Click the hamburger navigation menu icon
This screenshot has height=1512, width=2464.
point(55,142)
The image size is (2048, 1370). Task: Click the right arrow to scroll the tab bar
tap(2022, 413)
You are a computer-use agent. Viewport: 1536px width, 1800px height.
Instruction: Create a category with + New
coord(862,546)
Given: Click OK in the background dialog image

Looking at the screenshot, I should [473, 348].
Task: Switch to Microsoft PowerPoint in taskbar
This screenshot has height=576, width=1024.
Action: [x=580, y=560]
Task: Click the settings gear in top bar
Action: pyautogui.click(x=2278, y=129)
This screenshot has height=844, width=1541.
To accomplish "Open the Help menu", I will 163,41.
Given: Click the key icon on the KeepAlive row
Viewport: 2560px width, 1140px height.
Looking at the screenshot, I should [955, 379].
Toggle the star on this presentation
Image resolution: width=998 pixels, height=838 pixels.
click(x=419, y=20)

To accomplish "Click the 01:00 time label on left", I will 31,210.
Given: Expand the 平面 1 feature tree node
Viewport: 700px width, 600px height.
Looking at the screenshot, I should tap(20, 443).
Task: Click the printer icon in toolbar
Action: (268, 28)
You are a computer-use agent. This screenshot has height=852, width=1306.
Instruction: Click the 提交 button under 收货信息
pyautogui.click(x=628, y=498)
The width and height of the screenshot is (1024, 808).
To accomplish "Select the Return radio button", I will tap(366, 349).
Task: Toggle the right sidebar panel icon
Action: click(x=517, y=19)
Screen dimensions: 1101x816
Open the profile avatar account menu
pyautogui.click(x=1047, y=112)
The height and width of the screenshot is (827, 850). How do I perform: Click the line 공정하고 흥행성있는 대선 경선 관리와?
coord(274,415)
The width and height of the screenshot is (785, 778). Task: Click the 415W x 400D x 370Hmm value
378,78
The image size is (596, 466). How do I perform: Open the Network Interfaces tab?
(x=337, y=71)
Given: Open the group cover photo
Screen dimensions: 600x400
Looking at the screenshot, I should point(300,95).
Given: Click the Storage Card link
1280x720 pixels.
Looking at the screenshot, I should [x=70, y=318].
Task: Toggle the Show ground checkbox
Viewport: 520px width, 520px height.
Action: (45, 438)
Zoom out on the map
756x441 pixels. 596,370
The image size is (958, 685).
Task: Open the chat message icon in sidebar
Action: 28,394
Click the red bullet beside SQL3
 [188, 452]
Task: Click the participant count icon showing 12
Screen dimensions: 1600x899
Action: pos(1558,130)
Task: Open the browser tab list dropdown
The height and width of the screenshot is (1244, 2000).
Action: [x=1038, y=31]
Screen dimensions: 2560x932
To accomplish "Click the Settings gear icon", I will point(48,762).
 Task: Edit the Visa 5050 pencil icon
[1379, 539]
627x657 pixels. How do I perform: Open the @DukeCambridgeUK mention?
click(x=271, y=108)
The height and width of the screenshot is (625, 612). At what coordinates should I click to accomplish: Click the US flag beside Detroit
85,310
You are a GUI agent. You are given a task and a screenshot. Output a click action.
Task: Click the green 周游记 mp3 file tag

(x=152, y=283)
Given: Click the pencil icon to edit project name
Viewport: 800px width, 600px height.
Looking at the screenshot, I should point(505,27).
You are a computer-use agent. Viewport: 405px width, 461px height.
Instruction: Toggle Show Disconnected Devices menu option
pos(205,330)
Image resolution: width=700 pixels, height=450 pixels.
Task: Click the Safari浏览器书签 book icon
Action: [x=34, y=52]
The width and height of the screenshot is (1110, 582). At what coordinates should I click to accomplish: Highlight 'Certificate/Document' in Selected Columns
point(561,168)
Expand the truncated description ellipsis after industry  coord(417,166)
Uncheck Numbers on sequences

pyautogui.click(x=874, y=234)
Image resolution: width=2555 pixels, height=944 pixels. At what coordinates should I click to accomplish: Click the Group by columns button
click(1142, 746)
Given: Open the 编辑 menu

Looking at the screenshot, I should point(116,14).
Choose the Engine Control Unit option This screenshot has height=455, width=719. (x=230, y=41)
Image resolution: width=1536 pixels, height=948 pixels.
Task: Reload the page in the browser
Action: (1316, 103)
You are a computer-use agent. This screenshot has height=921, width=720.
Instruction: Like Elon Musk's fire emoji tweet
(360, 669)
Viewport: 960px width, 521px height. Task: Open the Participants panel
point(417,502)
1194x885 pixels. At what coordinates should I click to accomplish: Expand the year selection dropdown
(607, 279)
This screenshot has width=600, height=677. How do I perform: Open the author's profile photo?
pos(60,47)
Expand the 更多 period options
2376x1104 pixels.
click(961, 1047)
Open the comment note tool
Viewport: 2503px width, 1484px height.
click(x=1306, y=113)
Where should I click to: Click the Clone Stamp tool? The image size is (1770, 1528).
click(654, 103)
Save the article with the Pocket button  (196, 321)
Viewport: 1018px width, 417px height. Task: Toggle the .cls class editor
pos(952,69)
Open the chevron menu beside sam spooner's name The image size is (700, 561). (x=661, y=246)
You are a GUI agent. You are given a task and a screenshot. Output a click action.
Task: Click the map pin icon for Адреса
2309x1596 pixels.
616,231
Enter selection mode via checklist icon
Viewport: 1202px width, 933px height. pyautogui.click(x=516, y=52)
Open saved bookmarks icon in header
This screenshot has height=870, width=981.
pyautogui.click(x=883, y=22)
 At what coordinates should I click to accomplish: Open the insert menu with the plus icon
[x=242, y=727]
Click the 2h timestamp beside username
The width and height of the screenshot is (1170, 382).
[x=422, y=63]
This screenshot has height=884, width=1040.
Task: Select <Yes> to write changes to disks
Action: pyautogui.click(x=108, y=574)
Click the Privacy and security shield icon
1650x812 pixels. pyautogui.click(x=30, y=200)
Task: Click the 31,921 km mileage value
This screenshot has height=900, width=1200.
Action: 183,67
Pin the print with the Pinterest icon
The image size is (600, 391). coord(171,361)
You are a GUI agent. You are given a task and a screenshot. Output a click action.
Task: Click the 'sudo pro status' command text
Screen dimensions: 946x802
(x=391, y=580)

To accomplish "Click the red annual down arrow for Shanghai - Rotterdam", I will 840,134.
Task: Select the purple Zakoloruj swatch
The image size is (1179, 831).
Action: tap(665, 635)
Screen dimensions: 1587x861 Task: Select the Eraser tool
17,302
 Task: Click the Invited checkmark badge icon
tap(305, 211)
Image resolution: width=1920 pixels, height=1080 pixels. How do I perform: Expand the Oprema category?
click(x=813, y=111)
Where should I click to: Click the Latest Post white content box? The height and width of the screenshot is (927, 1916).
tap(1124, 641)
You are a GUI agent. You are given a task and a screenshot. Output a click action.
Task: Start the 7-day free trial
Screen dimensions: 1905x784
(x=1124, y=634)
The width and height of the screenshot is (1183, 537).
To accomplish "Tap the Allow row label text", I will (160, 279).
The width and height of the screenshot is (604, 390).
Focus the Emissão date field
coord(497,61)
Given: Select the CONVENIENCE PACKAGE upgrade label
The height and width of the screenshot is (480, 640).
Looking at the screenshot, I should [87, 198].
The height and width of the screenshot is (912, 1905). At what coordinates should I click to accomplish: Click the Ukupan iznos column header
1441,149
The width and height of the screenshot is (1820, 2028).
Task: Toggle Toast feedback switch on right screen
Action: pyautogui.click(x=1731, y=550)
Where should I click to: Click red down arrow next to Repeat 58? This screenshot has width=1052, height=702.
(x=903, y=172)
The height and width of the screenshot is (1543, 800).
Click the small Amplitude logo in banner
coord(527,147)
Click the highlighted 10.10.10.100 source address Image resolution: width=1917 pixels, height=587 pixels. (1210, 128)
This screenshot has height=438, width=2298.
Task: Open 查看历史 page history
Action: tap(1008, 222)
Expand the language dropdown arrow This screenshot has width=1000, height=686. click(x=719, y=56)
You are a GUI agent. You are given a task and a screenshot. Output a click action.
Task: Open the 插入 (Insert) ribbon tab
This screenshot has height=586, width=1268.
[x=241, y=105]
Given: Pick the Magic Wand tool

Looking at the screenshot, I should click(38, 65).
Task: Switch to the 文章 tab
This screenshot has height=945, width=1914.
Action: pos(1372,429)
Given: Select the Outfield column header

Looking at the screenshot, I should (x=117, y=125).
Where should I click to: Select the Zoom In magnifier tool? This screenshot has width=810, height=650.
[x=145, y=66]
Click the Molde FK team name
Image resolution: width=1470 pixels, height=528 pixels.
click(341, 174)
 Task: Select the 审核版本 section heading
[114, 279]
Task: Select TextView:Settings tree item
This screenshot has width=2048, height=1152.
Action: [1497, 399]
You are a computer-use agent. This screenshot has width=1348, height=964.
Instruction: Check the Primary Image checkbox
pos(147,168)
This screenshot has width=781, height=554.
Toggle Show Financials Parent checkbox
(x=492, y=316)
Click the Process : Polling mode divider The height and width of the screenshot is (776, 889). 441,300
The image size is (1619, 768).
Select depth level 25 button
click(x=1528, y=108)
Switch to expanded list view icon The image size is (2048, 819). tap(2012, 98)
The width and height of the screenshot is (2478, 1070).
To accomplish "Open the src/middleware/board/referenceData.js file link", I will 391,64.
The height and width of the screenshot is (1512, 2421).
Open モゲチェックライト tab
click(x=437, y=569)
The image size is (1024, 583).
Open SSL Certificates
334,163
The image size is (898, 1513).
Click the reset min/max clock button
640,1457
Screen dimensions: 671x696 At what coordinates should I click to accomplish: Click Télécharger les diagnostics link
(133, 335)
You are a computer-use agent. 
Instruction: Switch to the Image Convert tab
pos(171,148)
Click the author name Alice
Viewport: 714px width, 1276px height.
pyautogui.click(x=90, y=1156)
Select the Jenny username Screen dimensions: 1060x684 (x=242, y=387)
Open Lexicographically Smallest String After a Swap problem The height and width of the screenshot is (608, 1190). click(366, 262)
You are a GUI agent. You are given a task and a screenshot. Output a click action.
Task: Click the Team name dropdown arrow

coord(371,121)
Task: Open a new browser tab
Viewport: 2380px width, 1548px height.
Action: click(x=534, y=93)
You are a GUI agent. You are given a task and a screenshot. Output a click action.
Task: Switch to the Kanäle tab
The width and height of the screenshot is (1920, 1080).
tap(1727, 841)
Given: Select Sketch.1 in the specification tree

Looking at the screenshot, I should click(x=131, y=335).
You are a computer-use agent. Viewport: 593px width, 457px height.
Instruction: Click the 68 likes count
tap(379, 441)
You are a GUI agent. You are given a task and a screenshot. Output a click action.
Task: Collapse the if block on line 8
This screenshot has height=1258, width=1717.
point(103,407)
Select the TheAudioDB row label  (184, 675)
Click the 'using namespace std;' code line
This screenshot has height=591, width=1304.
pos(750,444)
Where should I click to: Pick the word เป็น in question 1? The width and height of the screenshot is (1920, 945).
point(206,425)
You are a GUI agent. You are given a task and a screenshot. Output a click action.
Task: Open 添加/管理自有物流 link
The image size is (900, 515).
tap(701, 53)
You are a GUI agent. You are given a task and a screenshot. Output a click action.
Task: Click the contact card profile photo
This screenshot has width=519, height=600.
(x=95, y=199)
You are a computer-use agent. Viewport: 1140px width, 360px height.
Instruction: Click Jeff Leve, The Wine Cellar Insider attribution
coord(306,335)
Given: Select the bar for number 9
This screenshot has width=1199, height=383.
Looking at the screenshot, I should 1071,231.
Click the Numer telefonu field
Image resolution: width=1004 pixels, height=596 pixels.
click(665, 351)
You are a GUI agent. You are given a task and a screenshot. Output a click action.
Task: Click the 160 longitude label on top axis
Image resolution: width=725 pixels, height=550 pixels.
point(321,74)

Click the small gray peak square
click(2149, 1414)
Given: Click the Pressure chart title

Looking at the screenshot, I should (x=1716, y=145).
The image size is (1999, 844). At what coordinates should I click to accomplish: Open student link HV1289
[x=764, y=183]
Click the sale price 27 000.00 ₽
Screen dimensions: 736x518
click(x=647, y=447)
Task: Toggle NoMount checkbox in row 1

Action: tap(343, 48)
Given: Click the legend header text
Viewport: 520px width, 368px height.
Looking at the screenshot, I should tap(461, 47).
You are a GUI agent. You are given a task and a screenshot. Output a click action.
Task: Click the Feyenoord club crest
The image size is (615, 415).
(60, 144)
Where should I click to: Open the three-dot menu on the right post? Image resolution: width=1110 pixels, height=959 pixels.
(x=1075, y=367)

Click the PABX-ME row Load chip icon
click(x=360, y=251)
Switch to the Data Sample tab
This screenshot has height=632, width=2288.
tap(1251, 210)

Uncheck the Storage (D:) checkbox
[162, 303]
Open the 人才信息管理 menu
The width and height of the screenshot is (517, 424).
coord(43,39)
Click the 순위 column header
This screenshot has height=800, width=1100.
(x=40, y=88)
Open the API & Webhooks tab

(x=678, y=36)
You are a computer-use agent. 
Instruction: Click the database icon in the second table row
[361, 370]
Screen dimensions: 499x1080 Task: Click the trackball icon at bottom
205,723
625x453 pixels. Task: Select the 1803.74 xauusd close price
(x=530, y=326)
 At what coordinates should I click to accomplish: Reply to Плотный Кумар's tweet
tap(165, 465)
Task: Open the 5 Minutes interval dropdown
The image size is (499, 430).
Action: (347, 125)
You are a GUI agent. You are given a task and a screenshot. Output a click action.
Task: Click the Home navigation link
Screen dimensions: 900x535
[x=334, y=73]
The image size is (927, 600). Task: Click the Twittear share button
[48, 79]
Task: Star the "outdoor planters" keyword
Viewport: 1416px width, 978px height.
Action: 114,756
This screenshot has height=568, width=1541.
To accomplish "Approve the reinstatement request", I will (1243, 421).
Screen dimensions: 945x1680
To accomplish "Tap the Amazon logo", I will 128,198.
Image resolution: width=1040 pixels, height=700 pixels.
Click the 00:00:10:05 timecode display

• _INSTRUCTIONS TO FOLLOW_: Transcribe the rows above word for word, from the line with "Given: Select Sketch.1" to the line with "tap(379, 441)".

• _FINAL ANSWER_:
Given: Select Sketch.1 in the specification tree

Looking at the screenshot, I should click(x=131, y=335).
You are a computer-use agent. Viewport: 593px width, 457px height.
Instruction: Click the 68 likes count
tap(379, 441)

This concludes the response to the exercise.